2,5 / 5
Le Yves Saint Laurent de Jalil Lespert sorti en début d’année avait
reçu l’approbation de Pierre Bergé, compagnon du couturier. Saint Laurent n’ayant pas reçu son aval,
on s’attendait à un film libre qui prendrait ses distances avec les conventions
contraignantes du « biopic ». La présence de Bertrand Bonello à la
tête du projet laissait espérer une œuvre qui renouerait avec le romanesque et
le lyrisme de l’envoûtant Apollonide :
Souvenirs de la maison close. Si Saint Laurent
respecte plutôt ces attentes artistiques, il n’en demeure pas moins décevant à
plus d’un titre.
On aperçoit une silhouette mince s’avancer
au guichet d’un hôtel en forte plongée, puis se présenter comme « Mr
Swann », alias emprunté à l’œuvre de Marcel Proust. Filmé à contrejour,
Saint Laurent fait ensuite le récit brutal de son internement dans un hôpital
où il aurait développé une dépendance aux drogues. La première appoche de la
figure publique se fait donc par sa voix, là où Lespert dévoilait assez vite le
visage grimé de Pierre Niney. Chez Bonello, la voix traînante et sensuelle de
Gaspard Ulliel introduit le spectateur à la face sombre et sulfureuse du
couturier artiste. Le premier plan de face sur lui le découvre inconscient dans
un terrain vague, dans une posture qui évoque le Orphée de Jean Cocteau.
Saint Laurent convoque ainsi toute une série de références
artistiques mais finalement, c’est surtout l’influence de Luchino Visconti qui
y est la plus frappante. Bonello reprend l’esthétique baroque et les
recadrages par zooms caractéristiques des derniers films du cinéaste italien,
et fait intervenir dans la dernière partie son acteur muse Helmut Berger pour
le faire interpréter un Yves Saint Laurent vieillissant. Ce jeu de références
cinéphiliques a beau être intriguant, il tourne malheureusement à vide et
éclipse le sujet du film. Ainsi, quel intérêt réel y a-t-il à faire regarder à
Helmut Berger un extrait des Damnés où
il jouait plus jeune ? Qu’est-ce
que cela nous dit sur Yves Saint Laurent ?

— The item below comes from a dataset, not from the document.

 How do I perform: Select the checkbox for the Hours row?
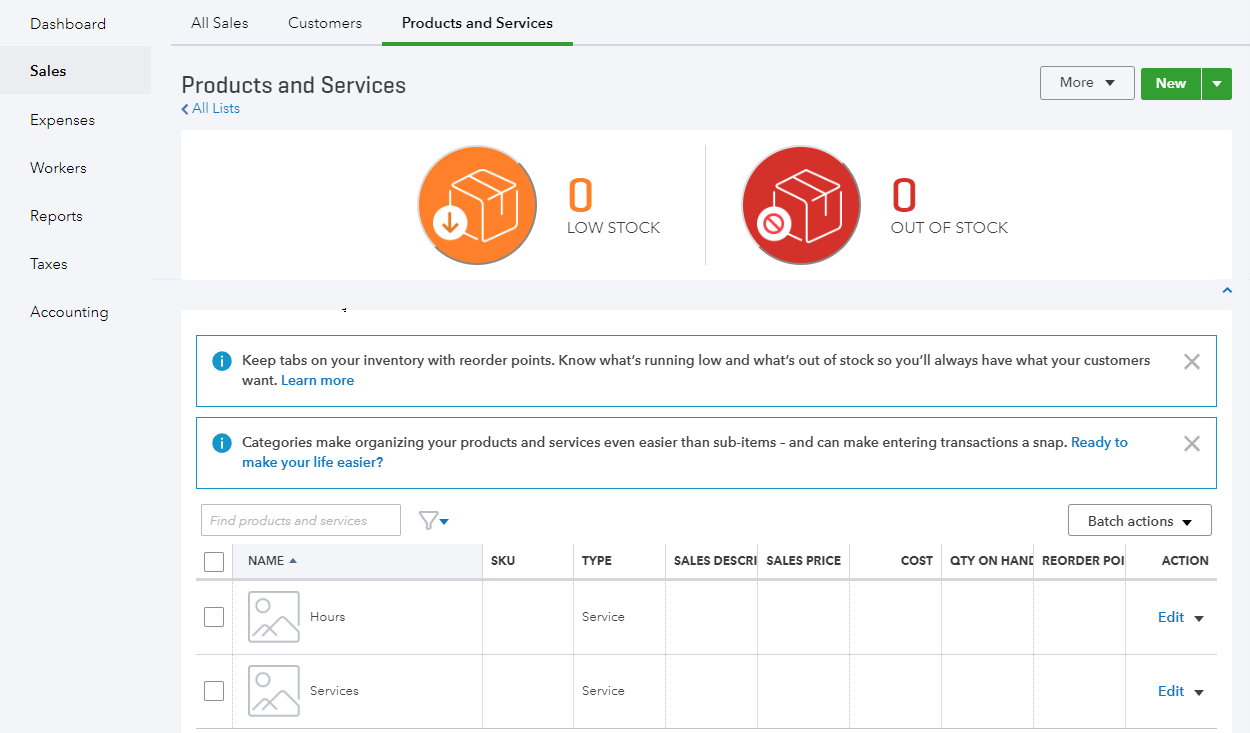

On objectera que le métrage de Bonello,
plus qu’un simple « biopic », est une réflexion sur le temps qui
passe dont le climax serait un télescopage vertigineux qui mélange époques,
rêve et réalité dans sa dernière partie. Le problème est qu’il y a alors bien
longtemps qu’on s’est désintéressé de la figure centrale du film, énième génie
dont les excès sont justifiés par la grandeur de son œuvre. Saint Laurent fait l’effet d’une belle
coquille vide et peine à donner la moindre chair à la galerie des personnages
qui gravitent autour du couturier, souvent à peine esquissés. A vouloir éviter
les pièges des biopics trop explicatifs, Bonello apporte trop peu d’éclairages
sur la vie de Saint Laurent et son film ressemble à un clip brillant étiré sur
deux heures. En assistant au défilé final (très long) des créations de
Saint Laurent, on se demande quelle est la valeur ajoutée de cette séquence par
rapport à un film d’entreprise ou une retransmission de « Fashion
TV ».
Certes Saint Laurent arrive à impressionner par
moments par sa maîtrise formelle mais son absence de réel récit en fait en bout
de ligne une œuvre vaniteuse et peu sympathique. Les biographies
extraordinaires réalisées par Ken Russell dans les années 70 ( La Symphonie pathétique, Le Messie sauvage, Mahler ) parvenaient à
être de véritables œuvres d’art atypiques tout en mettant à l’honneur les
artistes dont elles retracaient les destins de manière iconoclaste. C’est ce
souffle qu’on aurait aimé retrouver dans le dernier métrage de Bertrand Bonello
qui ne parvient malgré son esbrouffe qu’à susciter l’indifférence.